Although auto businesses have engaged in aggressive marketing to boost year-end sales, offering discounts and promotions from few dozens to hundreds of millions of dong on ordinary cars to luxury cars, they have not achieved expected results.

The Truong Hai Automobile Joint Stock Co (Thaco) offered price reductions of VND5 million (US$219) to VND26 million in October for its Morning, Cerato and Sorento models.

Meanwhile, Toyota Motor Vietnam supported buyers with registration fees reductions of VND30 million for Vios, VND15 million for Innova and VND50 million for Camry 2017.

Mitsubishi Vietnam also launched a discount of VND214 million for the SUV Pajero, bringing its retail price down from VND2.12 billion to around VND1.9 billion.

Apart from its poorly selling models, Huyndai Thanh Cong announced a special promotional programme offering a discount of VND230 million for its bestselling new-version model SantaFe, which brought the price down to VND898 million. 

In its luxury car segment, Mercedes-Benz Vietnam also offered a VND50 million registration fee discount and three free maintenance passes for all cars that the company is producing and distributing in the Vietnamese market.

Despite all the price reductions and promotions, many consumers were still waiting for a further reduction or until early 2018, hoping to buy cheaper vehicles once the import tax rate for completely built units drop from 30% to zero percent in the Southeast Asian (ASEAN) region.

However, such hopes were dashed last month when the Government issued Decree 116/2017, effective from the day of signing, introducing several strict regulations for locally-assembled automobile businesses as well as importers.

These regulations will not only make it difficult for small businesses to import autos, but also for official distributors in Vietnam and local assemblers.

VAMA has sent a petition to the Prime Minister expressing concern over some of the new regulations in the decree that relate to automobile manufacturing, assembly and importing enterprises.

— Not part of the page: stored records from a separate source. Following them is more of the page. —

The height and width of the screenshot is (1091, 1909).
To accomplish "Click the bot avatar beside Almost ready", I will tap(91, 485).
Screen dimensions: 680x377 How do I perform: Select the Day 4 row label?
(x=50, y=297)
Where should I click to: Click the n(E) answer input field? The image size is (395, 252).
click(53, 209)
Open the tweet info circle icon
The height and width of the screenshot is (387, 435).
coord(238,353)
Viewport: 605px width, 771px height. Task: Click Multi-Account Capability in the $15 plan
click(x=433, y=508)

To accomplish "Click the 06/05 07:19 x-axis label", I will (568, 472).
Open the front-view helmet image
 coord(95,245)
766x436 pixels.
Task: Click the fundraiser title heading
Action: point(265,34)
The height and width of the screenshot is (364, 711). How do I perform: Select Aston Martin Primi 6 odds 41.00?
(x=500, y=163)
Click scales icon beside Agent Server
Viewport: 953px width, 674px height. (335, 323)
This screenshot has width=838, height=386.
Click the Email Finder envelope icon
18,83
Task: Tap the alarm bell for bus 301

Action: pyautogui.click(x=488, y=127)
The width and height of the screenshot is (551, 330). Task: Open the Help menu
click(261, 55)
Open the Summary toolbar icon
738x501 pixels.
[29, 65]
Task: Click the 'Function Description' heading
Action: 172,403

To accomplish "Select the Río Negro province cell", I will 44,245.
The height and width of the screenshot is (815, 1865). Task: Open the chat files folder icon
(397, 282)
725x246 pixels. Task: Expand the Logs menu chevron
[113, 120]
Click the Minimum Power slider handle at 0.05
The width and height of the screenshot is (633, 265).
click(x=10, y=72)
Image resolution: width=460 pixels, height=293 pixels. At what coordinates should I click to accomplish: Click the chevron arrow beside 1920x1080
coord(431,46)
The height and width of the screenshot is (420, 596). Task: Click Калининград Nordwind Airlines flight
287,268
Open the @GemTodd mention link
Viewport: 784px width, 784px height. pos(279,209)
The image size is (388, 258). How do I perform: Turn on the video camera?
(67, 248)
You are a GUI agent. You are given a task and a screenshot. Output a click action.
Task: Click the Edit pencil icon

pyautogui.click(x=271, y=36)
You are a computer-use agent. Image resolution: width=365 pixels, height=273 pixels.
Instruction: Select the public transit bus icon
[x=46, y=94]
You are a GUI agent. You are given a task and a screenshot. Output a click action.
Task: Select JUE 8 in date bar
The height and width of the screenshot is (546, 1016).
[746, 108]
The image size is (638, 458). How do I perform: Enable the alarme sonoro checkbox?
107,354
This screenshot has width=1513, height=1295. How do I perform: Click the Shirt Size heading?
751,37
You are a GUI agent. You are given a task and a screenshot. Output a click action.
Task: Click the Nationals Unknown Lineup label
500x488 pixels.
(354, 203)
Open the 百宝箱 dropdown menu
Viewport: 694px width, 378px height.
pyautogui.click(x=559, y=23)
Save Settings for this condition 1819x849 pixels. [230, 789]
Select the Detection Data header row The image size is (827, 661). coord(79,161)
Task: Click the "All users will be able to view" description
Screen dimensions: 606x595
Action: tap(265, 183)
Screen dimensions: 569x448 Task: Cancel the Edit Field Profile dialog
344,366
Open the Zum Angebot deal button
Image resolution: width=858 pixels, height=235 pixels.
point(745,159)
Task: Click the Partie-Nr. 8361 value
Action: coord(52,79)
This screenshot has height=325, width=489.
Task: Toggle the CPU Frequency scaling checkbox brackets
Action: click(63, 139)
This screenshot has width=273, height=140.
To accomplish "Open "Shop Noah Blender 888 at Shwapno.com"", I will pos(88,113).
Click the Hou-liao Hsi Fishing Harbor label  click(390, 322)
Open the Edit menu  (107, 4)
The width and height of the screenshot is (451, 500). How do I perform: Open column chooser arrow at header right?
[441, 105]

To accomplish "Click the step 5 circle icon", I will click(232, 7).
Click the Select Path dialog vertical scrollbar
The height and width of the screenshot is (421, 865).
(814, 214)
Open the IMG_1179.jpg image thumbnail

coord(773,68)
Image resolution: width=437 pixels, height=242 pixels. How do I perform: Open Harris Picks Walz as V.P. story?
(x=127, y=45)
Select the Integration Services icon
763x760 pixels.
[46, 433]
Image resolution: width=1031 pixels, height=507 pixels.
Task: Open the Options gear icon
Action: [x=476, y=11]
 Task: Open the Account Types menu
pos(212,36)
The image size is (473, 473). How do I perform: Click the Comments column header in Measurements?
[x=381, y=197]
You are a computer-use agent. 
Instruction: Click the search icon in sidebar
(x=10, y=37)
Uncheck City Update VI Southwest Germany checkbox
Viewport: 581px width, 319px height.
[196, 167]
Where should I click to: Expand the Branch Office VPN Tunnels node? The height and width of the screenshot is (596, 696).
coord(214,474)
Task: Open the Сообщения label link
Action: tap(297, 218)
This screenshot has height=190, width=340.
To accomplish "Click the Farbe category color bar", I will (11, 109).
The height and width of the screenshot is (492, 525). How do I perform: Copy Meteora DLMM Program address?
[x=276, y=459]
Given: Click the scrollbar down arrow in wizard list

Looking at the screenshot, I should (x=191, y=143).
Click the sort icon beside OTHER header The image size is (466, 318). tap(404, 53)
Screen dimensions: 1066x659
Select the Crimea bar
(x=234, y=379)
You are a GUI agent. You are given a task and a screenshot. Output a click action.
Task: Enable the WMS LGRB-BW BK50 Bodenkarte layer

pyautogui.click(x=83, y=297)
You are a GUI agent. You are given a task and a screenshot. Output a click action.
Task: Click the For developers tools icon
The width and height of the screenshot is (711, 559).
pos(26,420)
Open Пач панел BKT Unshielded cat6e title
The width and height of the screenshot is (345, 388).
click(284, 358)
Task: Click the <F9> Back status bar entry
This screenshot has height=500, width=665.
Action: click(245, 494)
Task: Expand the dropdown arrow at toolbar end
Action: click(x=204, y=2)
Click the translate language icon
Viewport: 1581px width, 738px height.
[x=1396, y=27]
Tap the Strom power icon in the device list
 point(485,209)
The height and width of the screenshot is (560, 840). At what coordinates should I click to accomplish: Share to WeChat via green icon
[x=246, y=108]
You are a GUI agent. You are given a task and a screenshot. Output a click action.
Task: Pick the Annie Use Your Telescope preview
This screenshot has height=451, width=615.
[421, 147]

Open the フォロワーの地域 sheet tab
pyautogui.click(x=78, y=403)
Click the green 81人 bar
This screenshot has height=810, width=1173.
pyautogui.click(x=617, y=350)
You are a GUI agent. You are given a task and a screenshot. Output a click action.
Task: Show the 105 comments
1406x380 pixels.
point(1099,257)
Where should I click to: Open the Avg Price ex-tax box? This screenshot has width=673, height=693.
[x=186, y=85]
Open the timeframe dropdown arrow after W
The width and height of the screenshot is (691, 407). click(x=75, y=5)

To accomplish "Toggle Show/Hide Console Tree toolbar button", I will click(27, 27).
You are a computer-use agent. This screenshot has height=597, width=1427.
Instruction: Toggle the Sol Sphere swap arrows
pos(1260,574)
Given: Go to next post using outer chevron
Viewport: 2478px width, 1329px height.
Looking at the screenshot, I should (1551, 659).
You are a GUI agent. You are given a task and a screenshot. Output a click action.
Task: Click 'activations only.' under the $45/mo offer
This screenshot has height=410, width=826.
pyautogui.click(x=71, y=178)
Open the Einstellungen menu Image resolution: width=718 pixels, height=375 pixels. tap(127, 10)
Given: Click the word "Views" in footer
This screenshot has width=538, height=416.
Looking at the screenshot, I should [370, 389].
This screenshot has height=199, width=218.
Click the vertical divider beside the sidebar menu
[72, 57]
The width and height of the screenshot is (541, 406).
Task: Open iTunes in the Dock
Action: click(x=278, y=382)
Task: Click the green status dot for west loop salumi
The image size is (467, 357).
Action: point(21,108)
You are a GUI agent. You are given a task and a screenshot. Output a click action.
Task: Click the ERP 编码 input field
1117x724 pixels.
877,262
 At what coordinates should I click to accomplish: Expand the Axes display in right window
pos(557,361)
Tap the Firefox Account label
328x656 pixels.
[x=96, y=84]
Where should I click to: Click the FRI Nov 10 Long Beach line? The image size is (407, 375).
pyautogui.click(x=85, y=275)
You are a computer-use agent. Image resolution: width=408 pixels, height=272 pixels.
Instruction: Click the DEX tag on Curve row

For example, the decree requires that when conducting inspections and tests, auto importers must provide quality management bodies with papers including copies of quality certificates issued by foreign authorised agencies or organisations for imported cars. VAMA has said that many countries do not have such certification, making it difficult for importers to do business.

However, the Ministry of Industry and Trade has said that the new decree will help domestic enterprises and foreign investment companies to compete more fairly, ensuring the interests of consumers.

Another regulation in the decree requires domestic auto assemblers to have an auto testing track with a minimum length of 800m, including flat, rocky, rugged and rippled, as well as sloping, wet and curved surfaces.

VAMA said it was difficult for its members to meet this requirement because there was not enough space to build or expand the testing track. Furthermore, the rent for such space would be very costly.

Auto importers, meanwhile, are required to have authorised certification to recall products, but small and medium enterprises cannot meet this requirement because they always buy vehicles through middlemen. In addition, for batches of cars imported by small businesses or official distributor, management bodies will check each lot and model representing the type of cars in the batch, thus increasing expenses for the importers.

Nguyen Tuan, the director of Thien Phuc An, an auto importer, said the test would be very expensive, costing some VND100 million for each batch, not to mention the two months or so it would take, which would lead to many other expenses, forcing businesses to sell at higher prices.

Tuan said the conditions stipulated in the decree made it very difficult for small and medium enterprises and non-authorised car dealers (who buy cars from the automakers in foreign countries and import them into Vietnam).

With this decree, the domestic car market will remain wholly controlled by joint ventures and some official distributors in Vietnam, and there will not be much competition that would benefit end users, he added.